Sure this is a minor quirk and there are plenty of more annoying things to bitch about when it comes to Java but it’s the collection of all these stupid decisions that makes Java annoying to use.
Anyway, I was using Arrays.copyOfRange today as it’s typically implemented in pretty much every programming language I know of. If you do something like split(0,0) it should give you the first element. But in Java, no it doesn’t do that. It gives you nothing at all. Because the to is inclusive but the from is exclusive.
So basically if you want the whole array, instead of 0 to length – 1 which you would expect to need to provide (I want from this index to that index), you have to ask for index 0 to index end + 1 which is about the least intuitive thing I can think of for an array split.

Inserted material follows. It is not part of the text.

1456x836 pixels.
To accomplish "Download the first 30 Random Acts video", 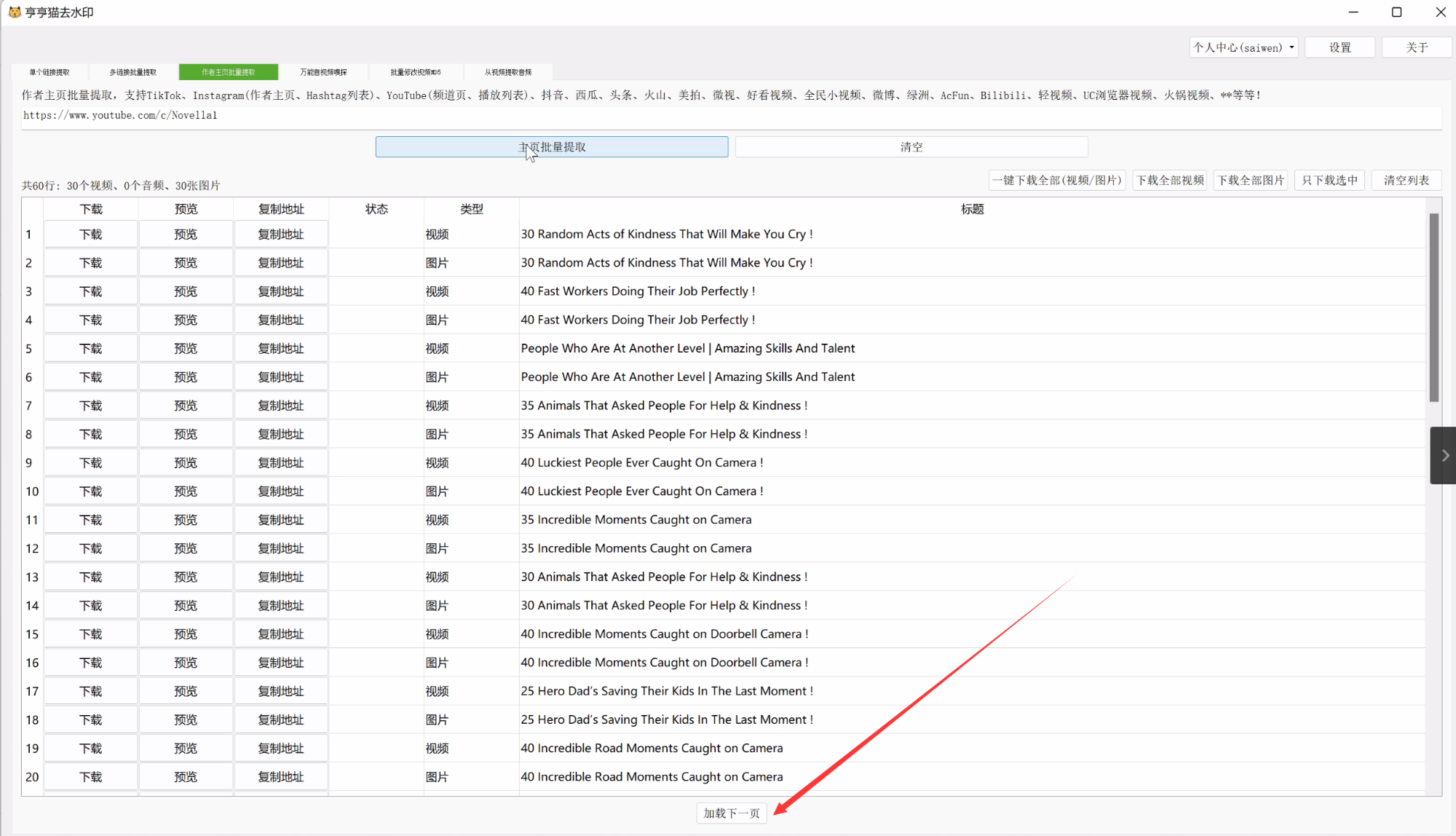I will pyautogui.click(x=90, y=233).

I totally would’ve expected an OutOfBoundsException.
On the other hand, if we take a look at how System.arraycopy works, you basically have to specify your source array, pass in a destination array Java can write to, tell it where to start in each and the length. Saner, but still a pain to actually use and not the least bit typesafe.
Why can’t Java convenience methods be convenient? As far as I can tell, one the the few things they’ve gotten right recently is the for(type var : collection) notation which is actually quite nice to use when you’re iterating over a collection. (Though why they overloaded for instead of using something like foreach(type var in collection) I have no idea.)